EXERCISE DIRECTIONS: Set down precisely the lines from the line with "Where should I" through the end of the material, inclusive, and no pictures.
· · · ·
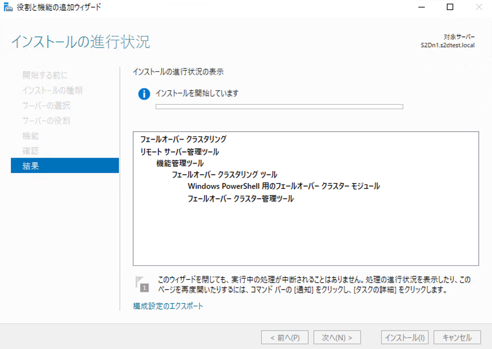Viewport: 492px width, 349px height.
Task: Click the installation progress bar
Action: 279,106
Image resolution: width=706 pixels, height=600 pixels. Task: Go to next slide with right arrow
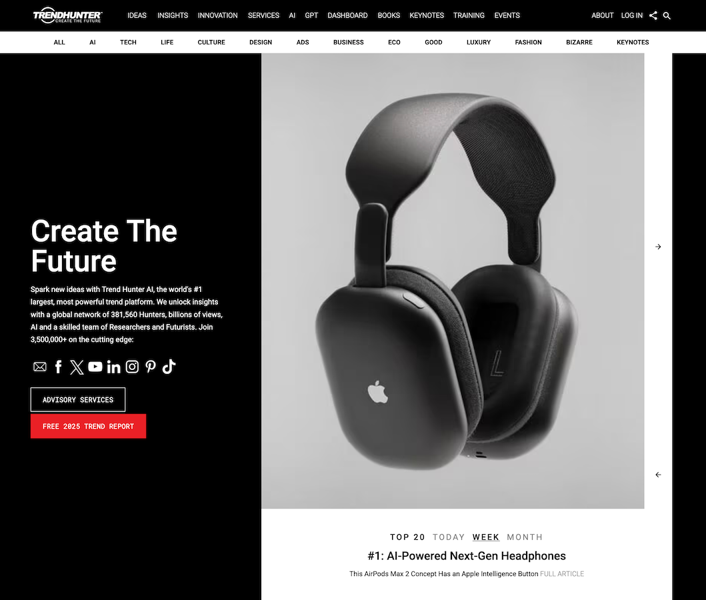click(x=658, y=247)
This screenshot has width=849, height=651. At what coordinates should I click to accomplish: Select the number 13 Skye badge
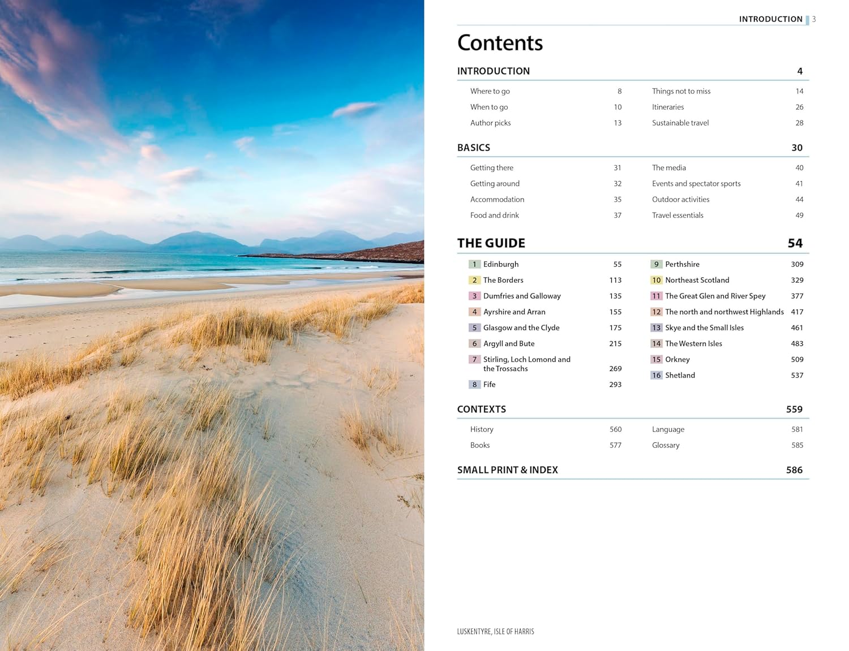656,327
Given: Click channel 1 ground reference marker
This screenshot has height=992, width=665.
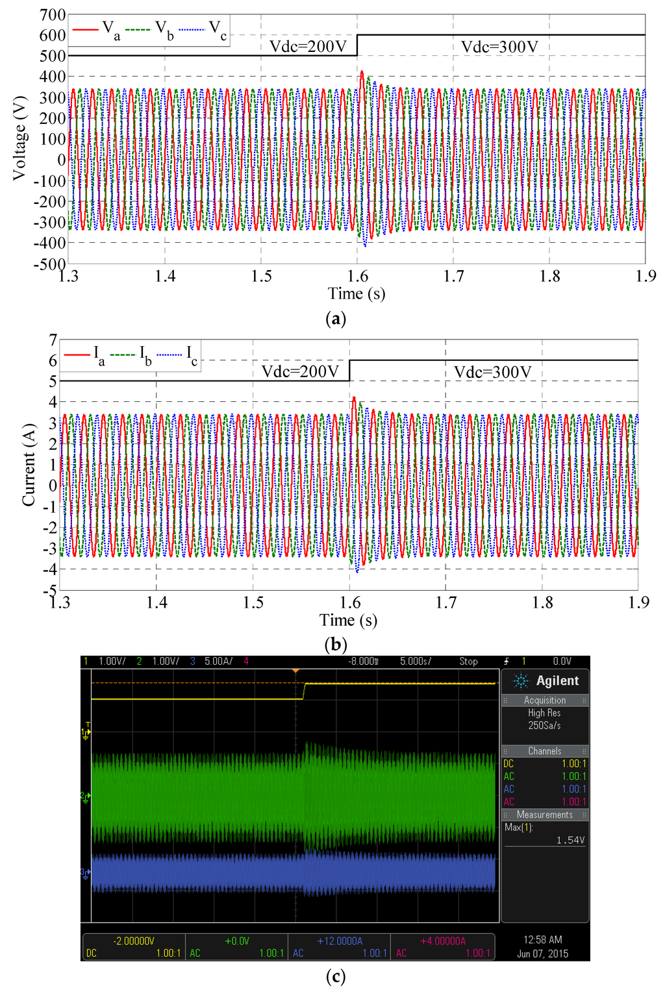Looking at the screenshot, I should click(85, 732).
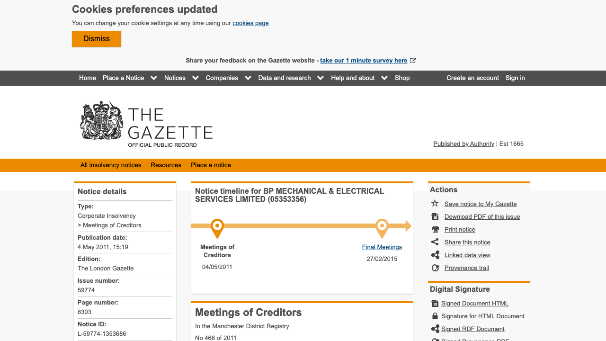Click the Linked data view icon

pos(435,255)
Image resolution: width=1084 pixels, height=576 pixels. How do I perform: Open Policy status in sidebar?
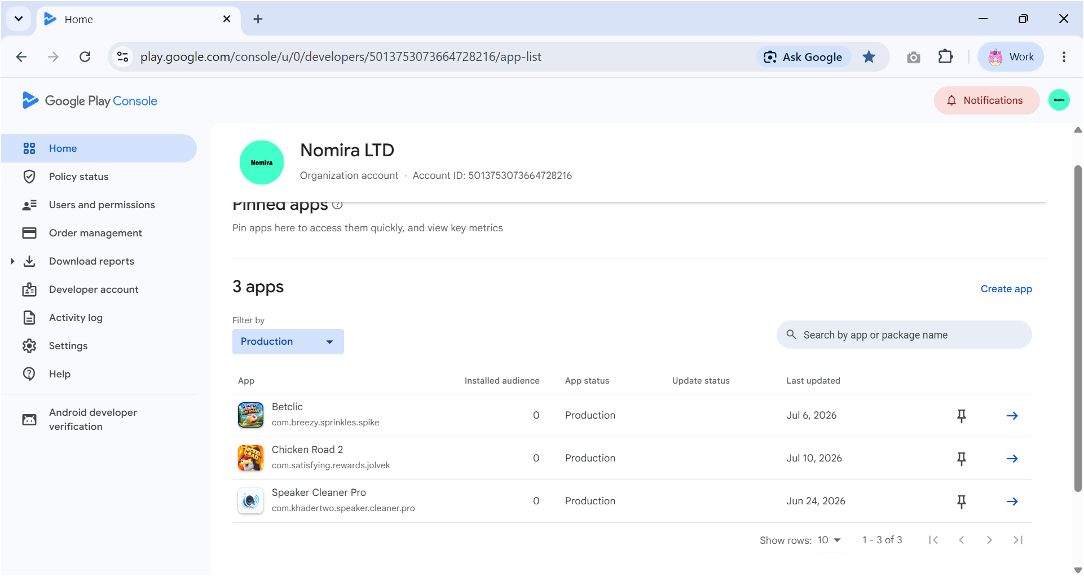tap(78, 177)
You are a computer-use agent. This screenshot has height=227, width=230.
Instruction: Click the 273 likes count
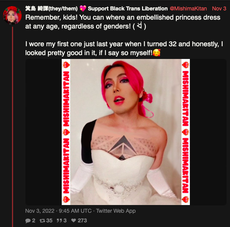pos(82,220)
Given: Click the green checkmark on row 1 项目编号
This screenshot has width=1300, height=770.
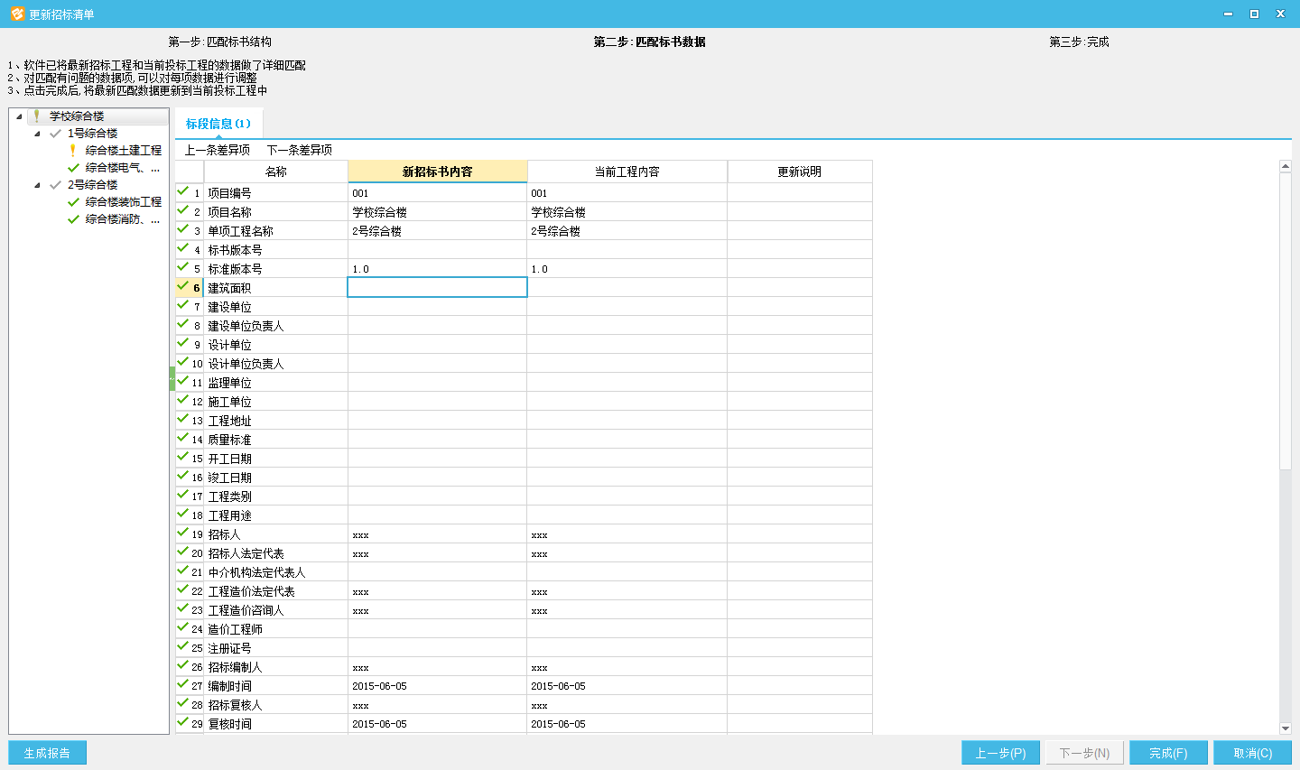Looking at the screenshot, I should pyautogui.click(x=183, y=191).
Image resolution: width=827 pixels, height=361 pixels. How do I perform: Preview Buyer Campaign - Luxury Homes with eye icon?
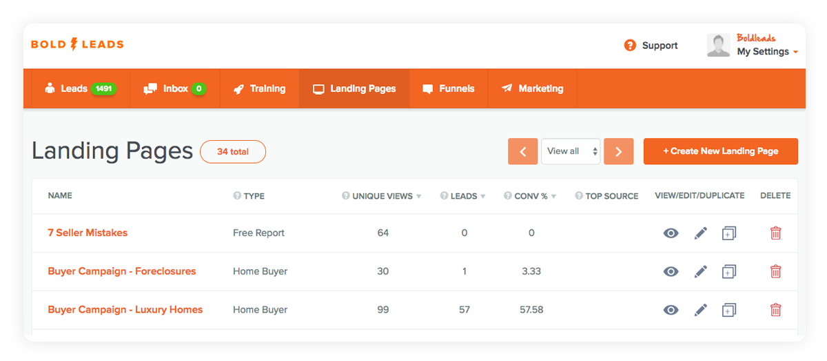671,310
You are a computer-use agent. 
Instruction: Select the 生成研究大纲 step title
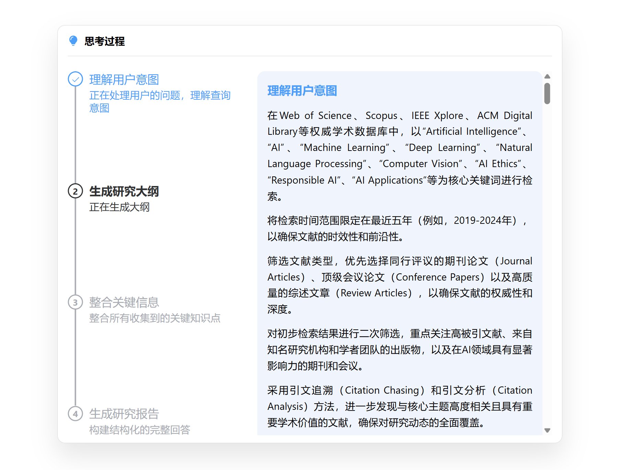124,191
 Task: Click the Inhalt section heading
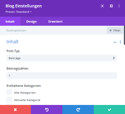tap(12, 42)
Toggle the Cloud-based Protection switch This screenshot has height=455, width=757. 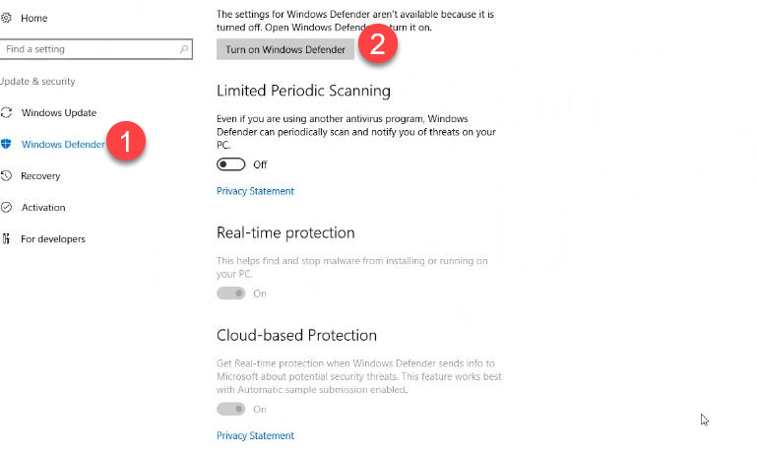pyautogui.click(x=230, y=409)
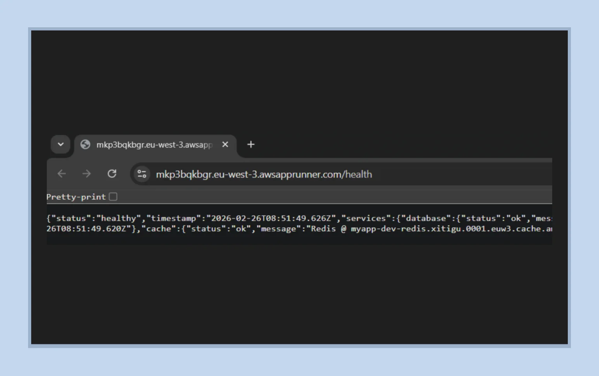Viewport: 599px width, 376px height.
Task: Click the address bar site settings icon
Action: click(x=142, y=174)
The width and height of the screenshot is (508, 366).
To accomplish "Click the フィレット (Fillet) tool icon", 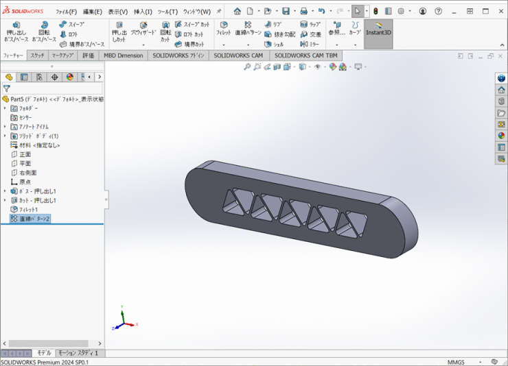I will 224,27.
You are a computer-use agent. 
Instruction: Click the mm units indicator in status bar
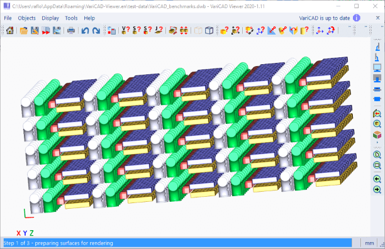point(369,243)
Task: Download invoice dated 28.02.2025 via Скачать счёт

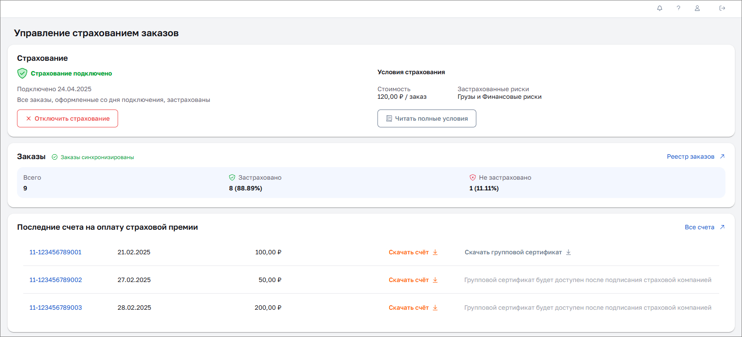Action: [x=409, y=308]
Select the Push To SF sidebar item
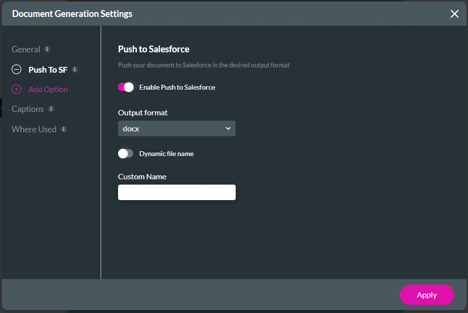 (x=48, y=70)
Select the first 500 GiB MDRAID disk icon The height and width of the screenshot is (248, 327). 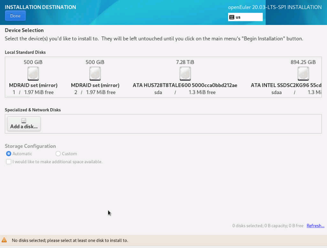[33, 74]
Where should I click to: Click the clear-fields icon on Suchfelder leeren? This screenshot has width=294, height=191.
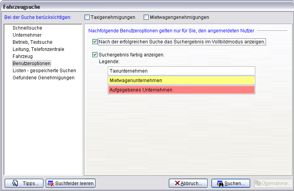click(51, 183)
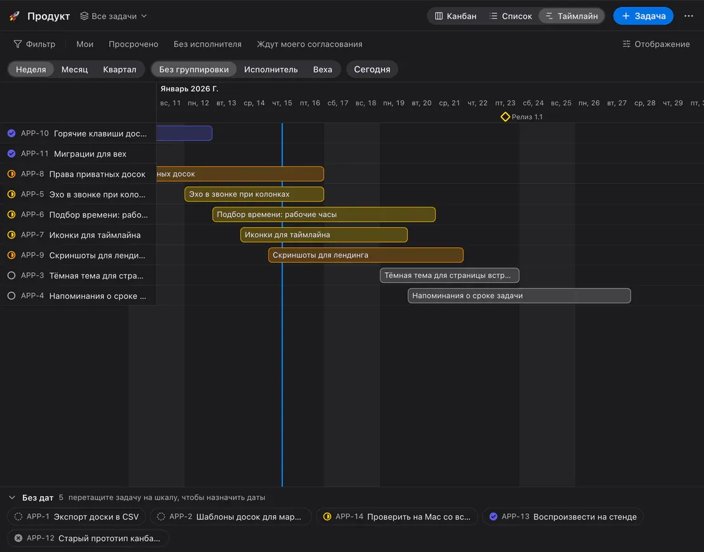The width and height of the screenshot is (704, 552).
Task: Collapse the Без дат section
Action: pos(12,497)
· · · ·
SOLUTION TO THE EXERCISE:
Where should I click to: Click the clear-fields icon on Suchfelder leeren? This screenshot has width=294, height=191.
click(51, 183)
The width and height of the screenshot is (704, 552).
Task: Collapse the Без дат section
Action: pos(12,497)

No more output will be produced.